Artificial Intelligence is being adapted by the world since past few years and deep learning played a crucial role in it. This paper focuses on deep learning and how it is applied to detect and track the objects. Deep learning works with the algorithms influenced by the layout and functionalities of the brain. The advantage of working with such algorithms is that the performance increases with increase in data which isn't the case for traditional learning algorithms whose performance stabilizes even with increase in the amount data. Real time object tracking has been at the forefront of some of the most sought out research topics in computer vision applications. Regardless of the tremendous progress made in this area, effectiveness and fidelity of accuracy in tracking the objects in real time at a substantial level still remains a grave challenge.
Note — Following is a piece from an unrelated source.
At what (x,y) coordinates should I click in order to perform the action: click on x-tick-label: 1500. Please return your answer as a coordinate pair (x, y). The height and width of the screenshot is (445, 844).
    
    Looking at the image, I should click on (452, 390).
Detection and tracking algorithms are specified in terms of extricating the features of images and videos for security and scrutiny applications. Popular algorithms of object detection include You Only Look Once (YOLO), Region-based Convolutional Neural Networks (RCNN), Faster RCNN (F-RCNN). RCNN has better accuracy compared to other algorithms but YOLO surpasses when speed is considered over accuracy. In YOLO, Object detection is implemented as a regression problem and class probabilities are provided for detected images.